##### Bloco de texto #####

Diante desse cenário, em junho, a proporção de domicílios que receberam algum benefício relacionado à pandemia no Espírito Santo foi de 42,8%, o equivalente a 584 mil famílias. Em maio, essa proporção foi de 38,0% (516 mil domicílios).
Entre as ajudas financeiras estão o auxílio emergencial, pago a desempregados, informais, entre outros grupos, e a complementação do governo pelo Programa Emergencial de Manutenção do Emprego e da Renda, paga aos trabalhadores que tiveram a jornada reduzida (147.345 empregados no Estado) ou o contrato de trabalho suspenso (124.428). Desta forma, fica evidente que mesmo os profissionais que se mantiveram empregados não permaneceram imunes aos efeitos da Covid-19 na economia.
A liberação do reajuste de salários dos servidores poderia aprofundar ainda mais essas disparidades, pois, no setor privado, não somente a retomada é lenta, como não há previsões de aumento da renda, conforme avaliação de especialistas consultados por A Gazeta.

#####

_Requisitos do exercício_
1. Segundo o texto sobre os benefícios da pandemia no Espírito Santo, qual foi a proporção de domicílios que receberam algum benefício em junho?
2. Reproduza o trecho do texto sobre os benefícios da pandemia entre "Entre as ajudas" e "Covid-19 na economia.", inclusive.

##### Registros listados #####

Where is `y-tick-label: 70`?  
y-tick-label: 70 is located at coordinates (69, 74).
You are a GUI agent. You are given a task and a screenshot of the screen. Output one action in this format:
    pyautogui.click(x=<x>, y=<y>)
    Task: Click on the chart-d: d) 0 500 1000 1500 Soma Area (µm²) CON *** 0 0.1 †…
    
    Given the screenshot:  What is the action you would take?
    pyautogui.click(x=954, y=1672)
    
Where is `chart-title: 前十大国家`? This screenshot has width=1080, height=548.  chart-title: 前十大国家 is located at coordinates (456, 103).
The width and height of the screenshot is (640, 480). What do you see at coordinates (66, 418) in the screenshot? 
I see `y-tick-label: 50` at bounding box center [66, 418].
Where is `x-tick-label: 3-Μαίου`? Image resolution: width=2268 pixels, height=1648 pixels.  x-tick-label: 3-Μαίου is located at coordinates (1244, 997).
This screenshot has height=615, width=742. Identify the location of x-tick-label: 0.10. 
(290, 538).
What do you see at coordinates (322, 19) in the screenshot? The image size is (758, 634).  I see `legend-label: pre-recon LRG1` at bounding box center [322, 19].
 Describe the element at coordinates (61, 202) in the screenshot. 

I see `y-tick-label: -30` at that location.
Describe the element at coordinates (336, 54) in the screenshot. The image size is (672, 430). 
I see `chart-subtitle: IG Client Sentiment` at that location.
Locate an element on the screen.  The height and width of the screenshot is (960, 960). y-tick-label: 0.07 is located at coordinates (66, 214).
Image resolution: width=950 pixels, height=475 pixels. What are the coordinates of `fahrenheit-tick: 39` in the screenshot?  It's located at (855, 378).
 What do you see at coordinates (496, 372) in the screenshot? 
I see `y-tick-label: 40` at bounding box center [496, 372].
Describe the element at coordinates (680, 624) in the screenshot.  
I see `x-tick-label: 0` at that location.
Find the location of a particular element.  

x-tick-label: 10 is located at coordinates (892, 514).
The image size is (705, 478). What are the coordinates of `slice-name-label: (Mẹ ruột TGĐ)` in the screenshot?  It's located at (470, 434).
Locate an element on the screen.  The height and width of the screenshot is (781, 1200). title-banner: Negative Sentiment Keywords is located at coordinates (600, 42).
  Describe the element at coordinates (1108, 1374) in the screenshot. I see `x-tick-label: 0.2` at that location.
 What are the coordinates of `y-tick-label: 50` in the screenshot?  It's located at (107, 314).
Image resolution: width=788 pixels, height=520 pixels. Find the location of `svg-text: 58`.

#####

_Respostas por item_
1. 42,8%, o equivalente a 584 mil famílias.

2.
Entre as ajudas financeiras estão o auxílio emergencial, pago a desempregados, informais, entre outros grupos, e a complementação do governo pelo Programa Emergencial de Manutenção do Emprego e da Renda, paga aos trabalhadores que tiveram a jornada reduzida (147.345 empregados no Estado) ou o contrato de trabalho suspenso (124.428). Desta forma, fica evidente que mesmo os profissionais que se mantiveram empregados não permaneceram imunes aos efeitos da Covid-19 na economia.